Steepletop, Greenwich Village, and the Poverty Line
The biographical revelations are the documentary’s most striking element, not because they’re scandalous but because they’ve been so thoroughly absent from Oliver’s public story. She left home as a teenager – not for a city, but for the wild. At 17, she talked her way into an informal internship at Steepletop, the Austerlitz, New York estate where Edna St. Vincent Millay had lived. She sorted through Millay’s papers, absorbed the atmosphere of a serious literary life, and carried something from that experience forward.
There was also a bohemian period in Greenwich Village that the documentary surfaces. Oliver was a lifelong smoker. For much of her adult life she lived near the poverty line, a deliberate arrangement that protected the daily walks in the woods surrounding her Provincetown home – walks that were not recreational but constitutive, the raw material of her practice. The financial precarity wasn’t incidental. It was the architecture of a devotional writing life, structured around access to the natural world above almost everything else.
The film also makes explicit what many readers may not have known: Oliver was a lesbian. Her partner for 30 years was Molly Malone Cook, a photographer and gallerist whose support shaped Oliver’s early career and whose presence inflected much of her work. Oliver described their relationship in terms that have nothing to do with nature imagery: “We were talkers. It was a 40 year conversation.” John Waters – the filmmaker, no relation to the documentary’s director – offers what the film treats as one of its warmest sequences, a reflection on Cook and Oliver’s relationship and what it made possible.
Saved by the Beauty of the World keeps returning to love as Oliver’s actual subject. Not nature as backdrop, not nature as escape – but love as the organizing principle, with the natural world as its primary language. Oliver never wrote about physical desire in the explicit register of some of her contemporaries, but the film argues that her work was erotic in a deeper structural sense: attentive, hungry, directed outward at a world she found inexhaustible.
That reframing sits at the heart of Waters’s project, and it’s a meaningful one. Oliver’s popular reputation – the poet for people who don’t read poetry, the Oprah-endorsed voice of gentle transcendence – has always carried a faint condescension, as though accessibility were evidence of something missing. “Wild Geese” and “Don’t Hesitate” are genuinely recognizable in a way that almost no American poetry is, and that recognition got treated, by some critics, as suspicious. The documentary pushes back by showing the hunger underneath the serenity, the decades of material poverty, the teenage runaway who bypassed the academy entirely and built a career from daily walks.

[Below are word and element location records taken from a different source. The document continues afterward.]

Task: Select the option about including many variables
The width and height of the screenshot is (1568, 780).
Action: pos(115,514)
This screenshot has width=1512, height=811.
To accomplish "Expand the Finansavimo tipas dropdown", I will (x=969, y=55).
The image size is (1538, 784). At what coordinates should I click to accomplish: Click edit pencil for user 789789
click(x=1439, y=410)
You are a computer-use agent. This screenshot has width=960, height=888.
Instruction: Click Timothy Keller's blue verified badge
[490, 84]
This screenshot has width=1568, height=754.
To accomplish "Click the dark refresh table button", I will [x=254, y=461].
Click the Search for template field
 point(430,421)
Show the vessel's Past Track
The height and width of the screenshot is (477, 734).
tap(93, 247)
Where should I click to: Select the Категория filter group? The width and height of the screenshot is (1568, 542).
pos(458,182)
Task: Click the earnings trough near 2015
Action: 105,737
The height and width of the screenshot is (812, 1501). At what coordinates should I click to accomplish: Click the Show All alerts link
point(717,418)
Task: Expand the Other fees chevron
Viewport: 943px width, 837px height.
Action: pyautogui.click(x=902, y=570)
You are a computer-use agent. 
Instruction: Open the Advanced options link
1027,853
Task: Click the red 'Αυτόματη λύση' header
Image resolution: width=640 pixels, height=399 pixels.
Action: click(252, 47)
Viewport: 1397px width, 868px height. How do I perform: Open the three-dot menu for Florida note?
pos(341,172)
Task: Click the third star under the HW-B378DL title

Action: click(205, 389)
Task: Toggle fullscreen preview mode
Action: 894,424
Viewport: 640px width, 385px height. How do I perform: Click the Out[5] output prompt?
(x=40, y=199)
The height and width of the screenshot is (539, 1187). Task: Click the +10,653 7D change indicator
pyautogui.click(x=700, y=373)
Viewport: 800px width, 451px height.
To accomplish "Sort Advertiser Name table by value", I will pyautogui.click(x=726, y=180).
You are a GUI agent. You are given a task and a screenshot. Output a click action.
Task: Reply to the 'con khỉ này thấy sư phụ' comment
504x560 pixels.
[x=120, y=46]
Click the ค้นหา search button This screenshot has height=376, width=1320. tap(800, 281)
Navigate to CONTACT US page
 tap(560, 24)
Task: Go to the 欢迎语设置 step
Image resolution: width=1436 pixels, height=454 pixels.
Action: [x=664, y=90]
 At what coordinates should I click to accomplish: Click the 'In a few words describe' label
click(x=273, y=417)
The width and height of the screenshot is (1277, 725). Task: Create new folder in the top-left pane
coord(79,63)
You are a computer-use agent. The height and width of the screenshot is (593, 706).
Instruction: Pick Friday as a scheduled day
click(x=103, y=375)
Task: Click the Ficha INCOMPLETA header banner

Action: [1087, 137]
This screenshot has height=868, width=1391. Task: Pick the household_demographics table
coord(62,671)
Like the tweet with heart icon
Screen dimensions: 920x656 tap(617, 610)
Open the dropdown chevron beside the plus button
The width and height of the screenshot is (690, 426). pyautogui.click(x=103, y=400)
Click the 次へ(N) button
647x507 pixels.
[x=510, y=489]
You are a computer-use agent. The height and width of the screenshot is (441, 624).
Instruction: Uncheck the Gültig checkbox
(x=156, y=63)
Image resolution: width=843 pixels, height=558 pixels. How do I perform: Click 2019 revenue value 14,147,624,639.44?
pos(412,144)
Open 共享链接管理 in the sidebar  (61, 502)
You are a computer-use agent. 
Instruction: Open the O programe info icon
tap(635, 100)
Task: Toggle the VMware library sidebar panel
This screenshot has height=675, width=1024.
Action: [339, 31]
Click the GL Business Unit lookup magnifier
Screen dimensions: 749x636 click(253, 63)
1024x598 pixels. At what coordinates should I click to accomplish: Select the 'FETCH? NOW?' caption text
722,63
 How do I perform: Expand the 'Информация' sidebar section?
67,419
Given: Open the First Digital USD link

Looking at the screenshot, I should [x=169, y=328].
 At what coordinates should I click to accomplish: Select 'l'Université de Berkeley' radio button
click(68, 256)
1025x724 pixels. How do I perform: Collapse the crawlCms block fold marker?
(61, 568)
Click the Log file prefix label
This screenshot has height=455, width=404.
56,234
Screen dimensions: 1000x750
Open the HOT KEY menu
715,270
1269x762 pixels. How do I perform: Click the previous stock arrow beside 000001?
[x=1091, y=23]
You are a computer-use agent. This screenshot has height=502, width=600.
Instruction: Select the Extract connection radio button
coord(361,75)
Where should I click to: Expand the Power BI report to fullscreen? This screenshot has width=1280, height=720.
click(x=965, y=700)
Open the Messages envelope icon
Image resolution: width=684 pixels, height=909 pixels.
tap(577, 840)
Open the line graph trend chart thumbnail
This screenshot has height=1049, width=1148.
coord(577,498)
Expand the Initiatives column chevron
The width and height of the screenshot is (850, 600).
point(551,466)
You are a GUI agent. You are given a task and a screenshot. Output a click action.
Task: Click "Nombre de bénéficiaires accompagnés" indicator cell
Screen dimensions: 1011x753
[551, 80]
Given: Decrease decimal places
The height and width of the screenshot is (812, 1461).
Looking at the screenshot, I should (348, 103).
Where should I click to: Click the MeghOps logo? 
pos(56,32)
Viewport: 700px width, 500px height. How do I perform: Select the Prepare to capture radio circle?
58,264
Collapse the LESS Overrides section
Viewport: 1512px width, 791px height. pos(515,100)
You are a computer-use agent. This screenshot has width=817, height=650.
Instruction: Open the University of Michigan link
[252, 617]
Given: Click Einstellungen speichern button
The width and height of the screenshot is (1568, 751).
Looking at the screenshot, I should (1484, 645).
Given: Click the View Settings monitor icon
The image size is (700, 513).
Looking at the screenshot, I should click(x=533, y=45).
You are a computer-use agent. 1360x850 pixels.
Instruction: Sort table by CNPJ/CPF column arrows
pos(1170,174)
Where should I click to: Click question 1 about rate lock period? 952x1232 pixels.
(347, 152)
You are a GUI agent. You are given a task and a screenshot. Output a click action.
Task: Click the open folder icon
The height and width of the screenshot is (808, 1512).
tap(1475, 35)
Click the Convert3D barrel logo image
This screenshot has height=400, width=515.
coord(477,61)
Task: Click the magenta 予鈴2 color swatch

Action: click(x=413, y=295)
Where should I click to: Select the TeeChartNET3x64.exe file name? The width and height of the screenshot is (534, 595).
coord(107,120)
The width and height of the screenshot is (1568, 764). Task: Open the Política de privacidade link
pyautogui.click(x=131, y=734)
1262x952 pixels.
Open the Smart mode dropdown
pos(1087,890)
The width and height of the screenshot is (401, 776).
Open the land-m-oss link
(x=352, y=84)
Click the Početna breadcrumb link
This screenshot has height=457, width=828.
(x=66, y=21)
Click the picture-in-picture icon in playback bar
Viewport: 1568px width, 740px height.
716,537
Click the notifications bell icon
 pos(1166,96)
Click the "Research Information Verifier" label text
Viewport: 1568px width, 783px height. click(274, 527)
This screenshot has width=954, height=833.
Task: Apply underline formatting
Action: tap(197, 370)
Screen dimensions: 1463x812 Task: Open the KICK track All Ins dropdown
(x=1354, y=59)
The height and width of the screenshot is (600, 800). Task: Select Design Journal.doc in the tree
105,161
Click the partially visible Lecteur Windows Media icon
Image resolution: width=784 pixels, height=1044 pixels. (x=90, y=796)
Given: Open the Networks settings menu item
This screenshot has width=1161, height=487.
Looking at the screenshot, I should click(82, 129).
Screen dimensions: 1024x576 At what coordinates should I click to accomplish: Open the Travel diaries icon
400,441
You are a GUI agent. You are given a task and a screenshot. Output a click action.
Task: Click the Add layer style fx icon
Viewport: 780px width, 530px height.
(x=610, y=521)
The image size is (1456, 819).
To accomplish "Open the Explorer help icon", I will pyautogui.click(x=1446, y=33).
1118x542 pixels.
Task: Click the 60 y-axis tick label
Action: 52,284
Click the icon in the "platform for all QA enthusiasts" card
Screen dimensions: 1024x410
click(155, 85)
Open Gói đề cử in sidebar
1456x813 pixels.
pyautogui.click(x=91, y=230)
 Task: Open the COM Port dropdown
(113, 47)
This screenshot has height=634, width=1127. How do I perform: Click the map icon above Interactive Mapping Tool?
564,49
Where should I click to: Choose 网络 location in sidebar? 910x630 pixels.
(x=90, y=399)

What the Footage Couldn’t Show
The near-absence of filmed material is both an obstacle and, inadvertently, a kind of argument. Oliver’s resistance to documentation – to interviews, to the photographic record – is consistent with everything the film uncovers about her. A poet who lived below the poverty line to protect her walks wasn’t going to spend much time in front of a camera. The archive that does exist is thin enough that Saved by the Beauty of the World has to construct its portrait almost entirely from the people who surrounded her and the poems she left behind, which may be exactly how Oliver would have wanted it.
What the documentary cannot resolve – and doesn’t try to – is whether the “people’s poet” label was a gift or a trap. Oliver reached readers that most serious poets never will, partly because Oprah told them to, partly because “Wild Geese” actually delivers on its opening line. But the same accessibility that filled her audience also gave critics permission to dismiss her, and that dismissal appears to have genuinely bothered a poet who knew exactly what she was doing. The film’s interview subjects, particularly the poets among them, are careful about this question, and their carefulness suggests it remains live.